Но он даже не взглянул в мою сторону.

— Не твое дело. Тебе приказали, вперед! На кухне готово все... Подтащите бойлеры с хавкой к дороге — и ждите меня, — и ротный направился к ряду машин.

Чуть в стороне, куда мы молча двинулись, в сползающей по каменистому склону утренней дымке, как подвижные тени, между двух походных котлов на колесах и темной глыбой крытого брезентом «Урала» с продуктами, бродили сонный ворчливый повар, белорус по прозвищу Разводяга, и жидкий вертлявый прапорщик, начальник довольствия. А рядом живо и сочно пели форсунки, и от котлов вовсю валил пар.
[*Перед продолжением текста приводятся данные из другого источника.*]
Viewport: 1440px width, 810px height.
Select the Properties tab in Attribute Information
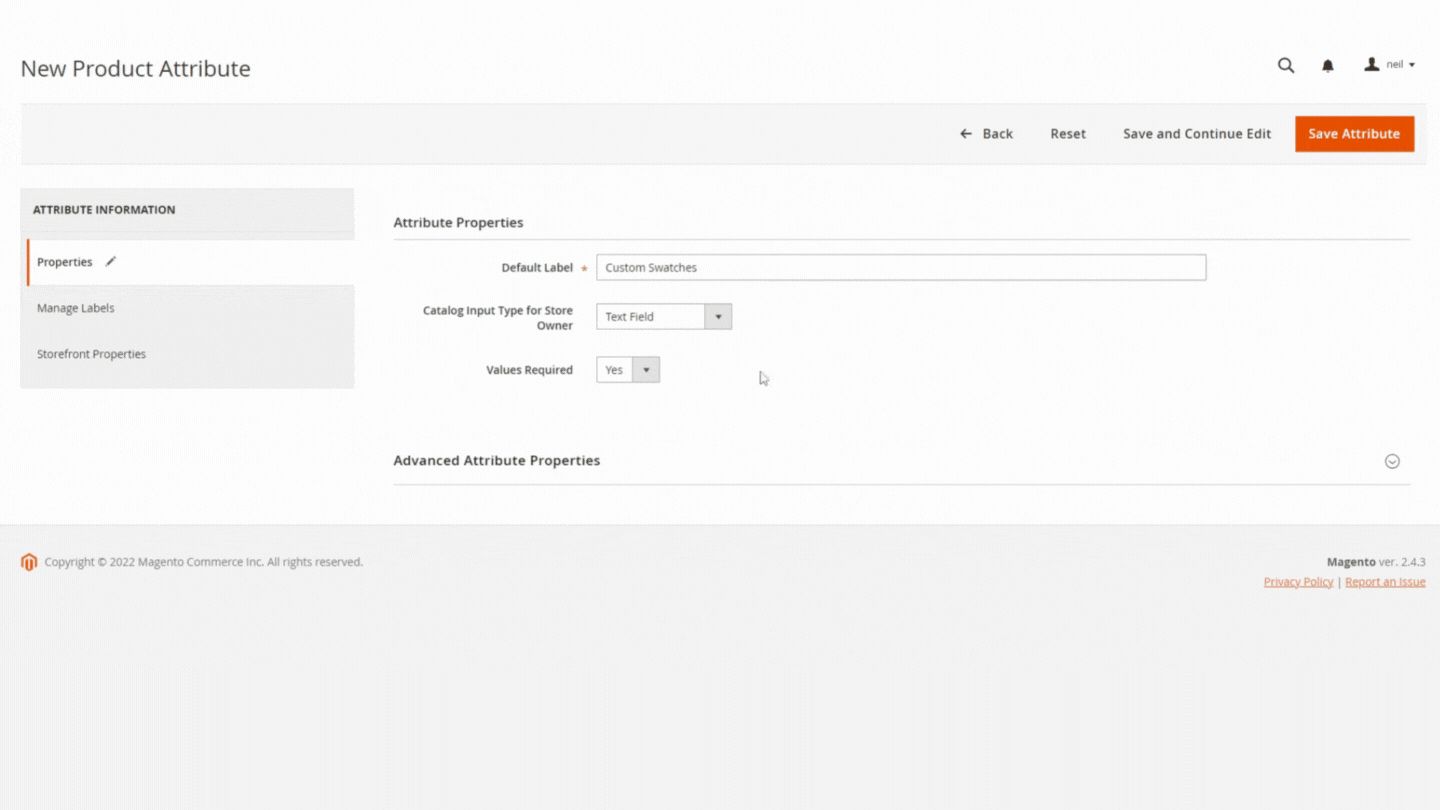tap(64, 261)
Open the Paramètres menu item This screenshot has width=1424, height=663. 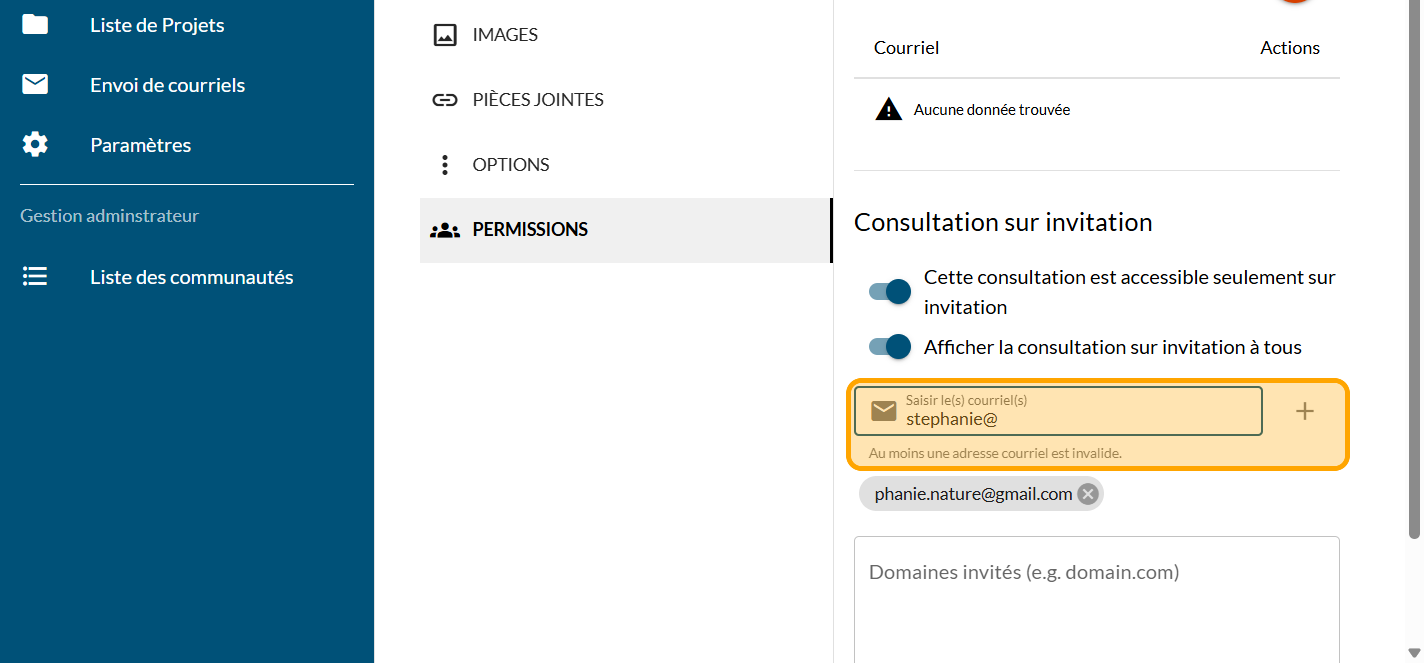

В стороне стояли приготовленные к отправке четыре бойлера, от них тоже шел пар. Мы посильнее захлопнули крышки, затянули винты и, ухватившись за ручки, понесли тяжелые бойлеры к дороге.

Ротный выехал не на головном бронетранспортере со своим проверенным личным водителем, а взял прикомандированную к нам БМП третьей роты. Тогда я еще не мог понять, почему. Мы только увидели снизу, как крайняя машина дернулась резко, взвыв мотором и задрав передок, и выехала на дорогу. Тремя рывками она дотянулась до нас, объехала и остановилась. Распахнулись округлые задние дверцы, мы забросили бойлеры внутрь, а затем и протиснулись сами; примостились на длинные кожаные сиденья десантного отсека машины. И тут только увидели сидящего напротив Багрова, личного водителя ротного и его, как мы тогда говорили, хавчика.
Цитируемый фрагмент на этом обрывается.